Gilead, riding high from HIV sales boost, charts course for long-acting PrEP launch

With Gilead Sciences' long-acting lenacapavir unlocking a reinvigorated focus on the pre-exposure prophylaxis (PrEP) market and growth in its three therapeutic areas driving momentum beyond HIV, the company appears to be firing on all cylinders as it approaches a crucial summer HIV launch. 

The California-based drugmaker posted a total sales increase of 7% in the fourth quarter, generating $7.5 billion in quarterly revenues and beating analyst consensus estimates of $7.1 billion. 

Thanks to Biktarvy's $3.8 billion in quarterly sales, Gilead's HIV franchise delivered a 16% sales increase during the fourth quarter. The HIV division, with $5.5 billion in quarterly sales, represented around 73% of the company's overall top line.

Much of the company's excitement these days centers on lenacapavir, its twice-yearly HIV PrEP candidate that’s currently marketed as multidrug-resistant HIV treatment Sunlenca. Launch preparations for the med's PrEP use are “well underway," Gilead CEO Daniel O’Day told analysts on a Tuesday conference call.

→ **PROVIDED MATERIAL**:
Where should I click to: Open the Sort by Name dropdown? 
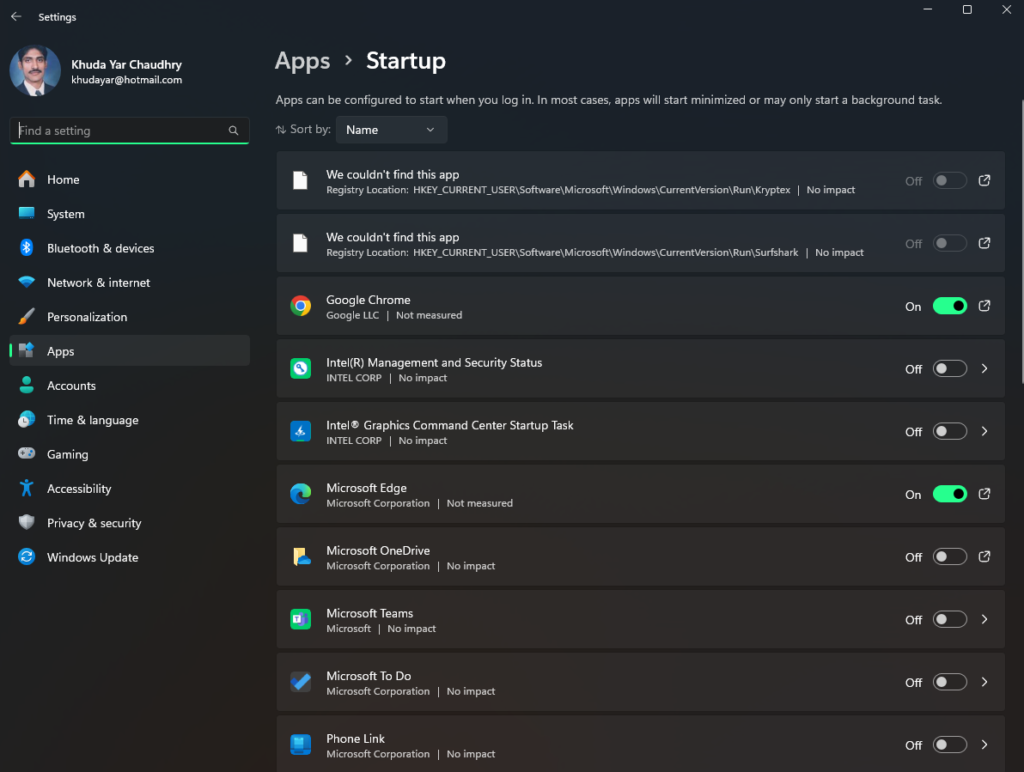(391, 130)
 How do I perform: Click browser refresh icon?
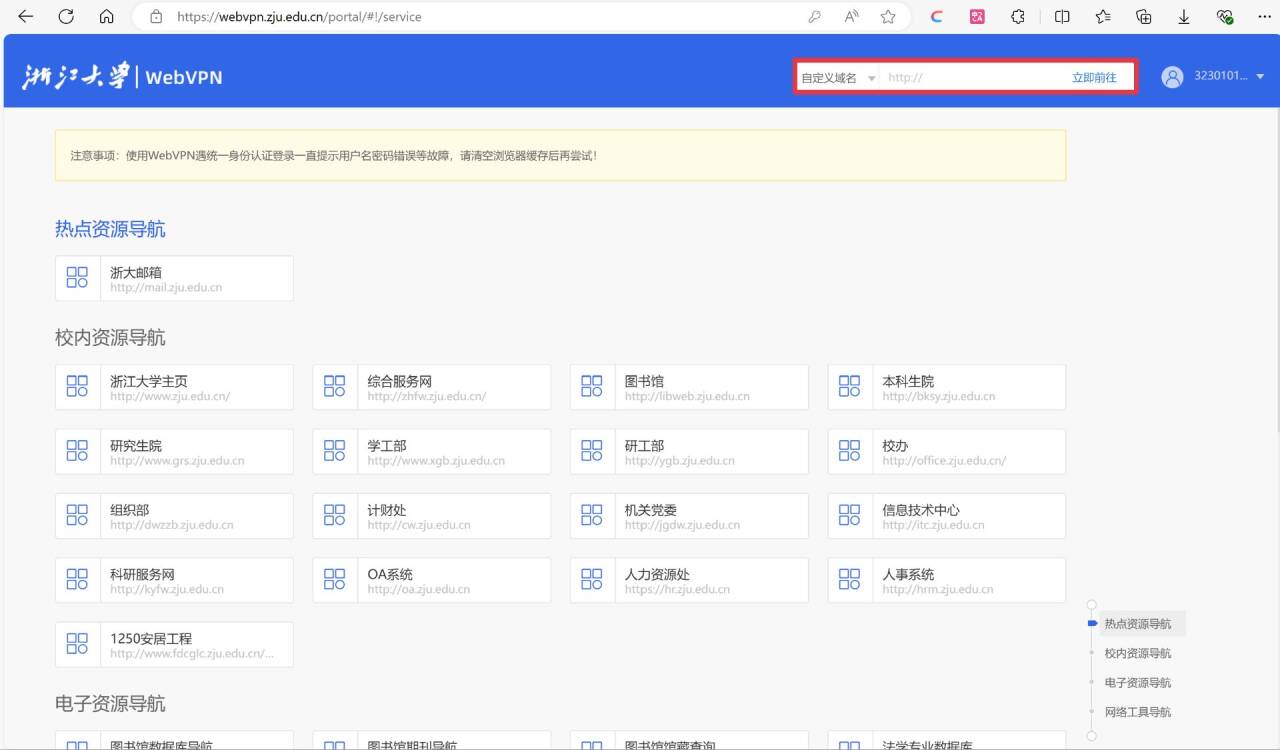point(66,17)
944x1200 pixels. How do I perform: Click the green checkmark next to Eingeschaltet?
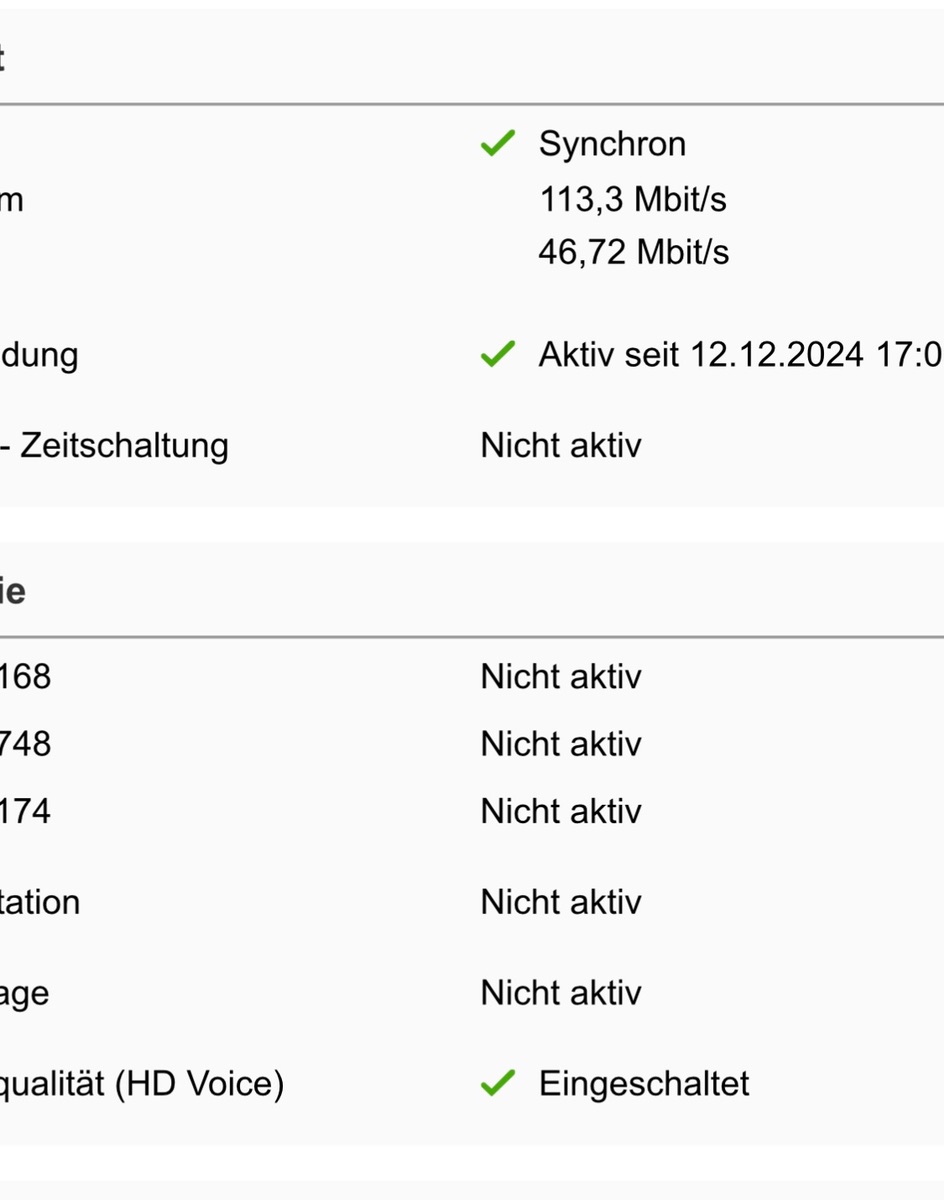point(497,1083)
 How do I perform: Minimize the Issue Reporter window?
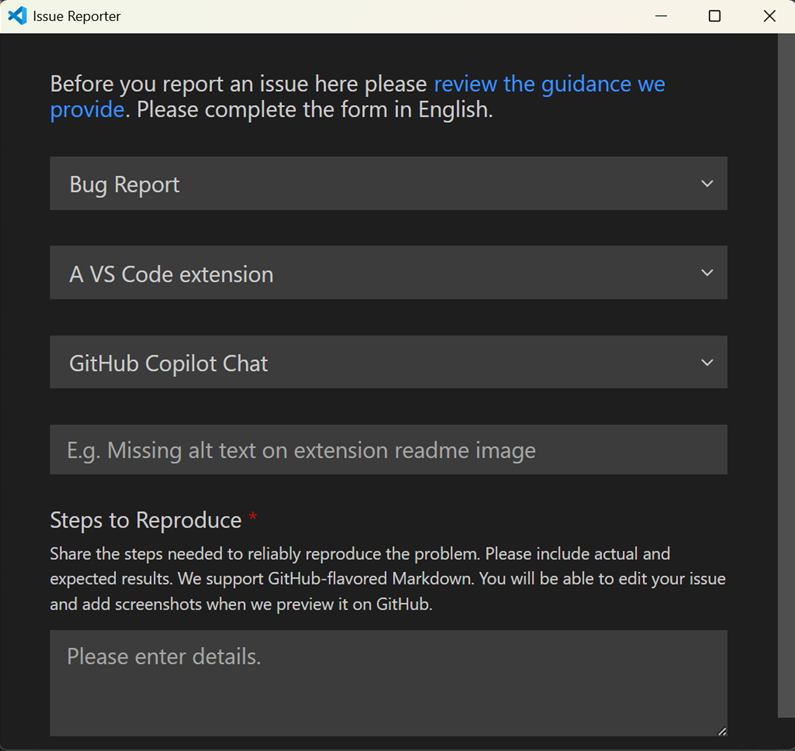click(660, 16)
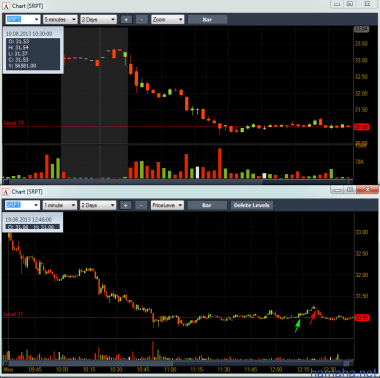Click the red arrow marker on bottom chart
This screenshot has width=380, height=378.
(x=312, y=317)
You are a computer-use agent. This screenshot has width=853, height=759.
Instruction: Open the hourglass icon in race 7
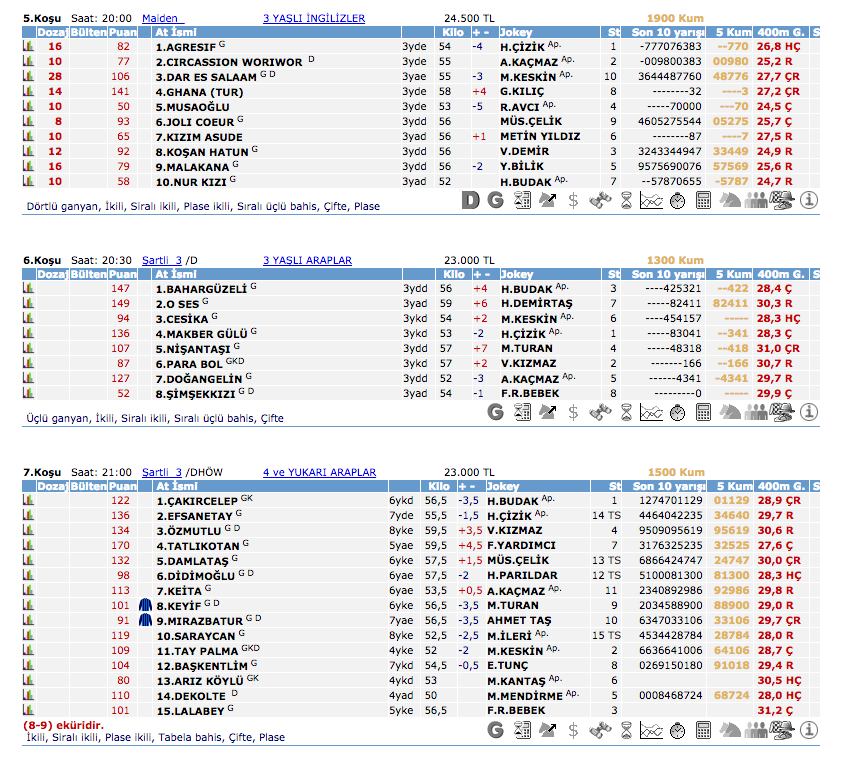click(x=625, y=731)

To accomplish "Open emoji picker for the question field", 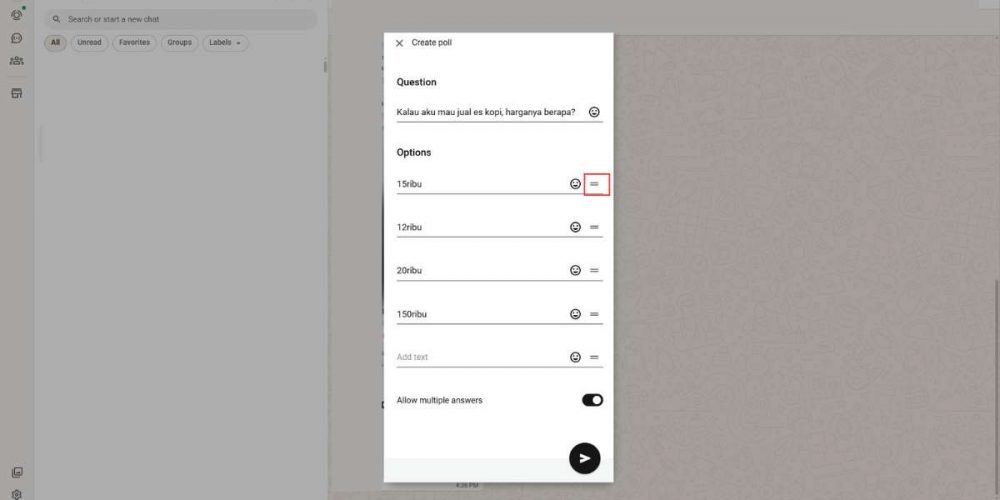I will pos(594,112).
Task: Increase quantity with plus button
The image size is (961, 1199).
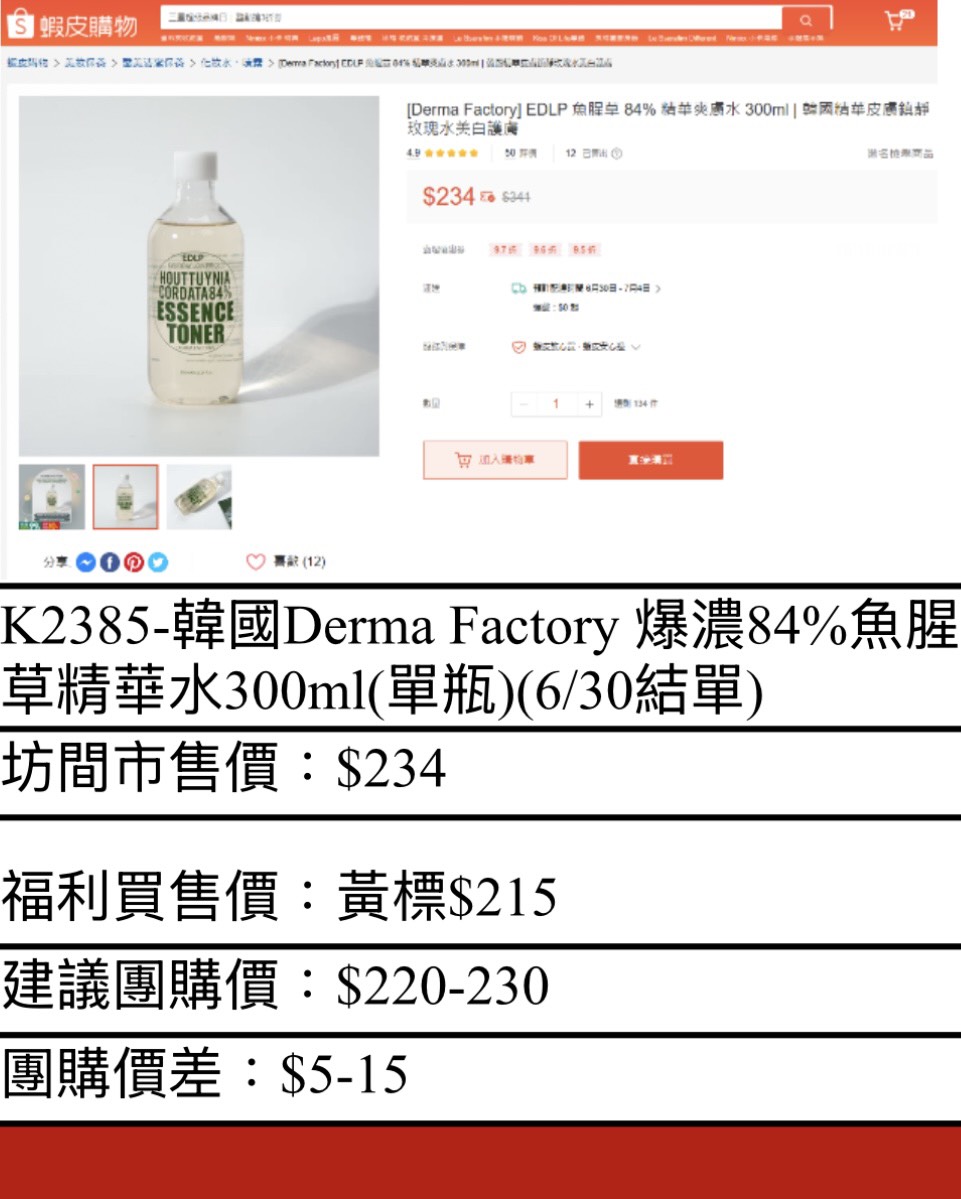Action: click(589, 404)

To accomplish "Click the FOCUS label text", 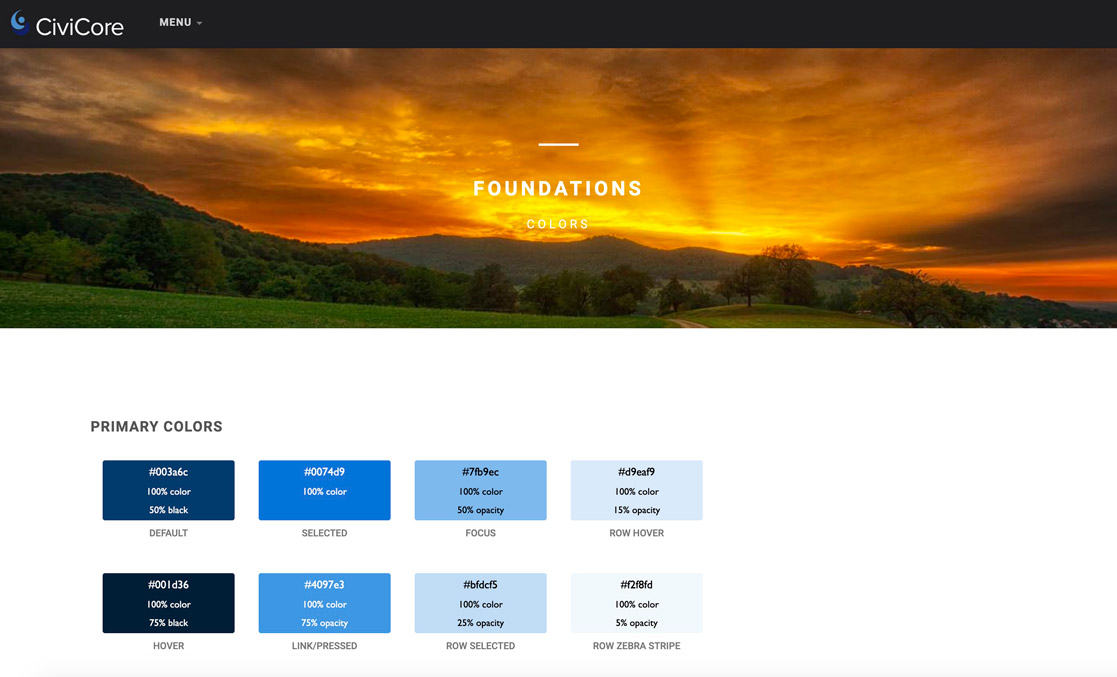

→ **WHAT YOU NEED TO DO**: From the Gilead article, write out the passage starting with "With Gilead Sciences'" and going on through "of $7.1 billion.". You won't need the data here.

→ **EXERCISE SOLUTION**:
With Gilead Sciences' long-acting lenacapavir unlocking a reinvigorated focus on the pre-exposure prophylaxis (PrEP) market and growth in its three therapeutic areas driving momentum beyond HIV, the company appears to be firing on all cylinders as it approaches a crucial summer HIV launch. 

The California-based drugmaker posted a total sales increase of 7% in the fourth quarter, generating $7.5 billion in quarterly revenues and beating analyst consensus estimates of $7.1 billion.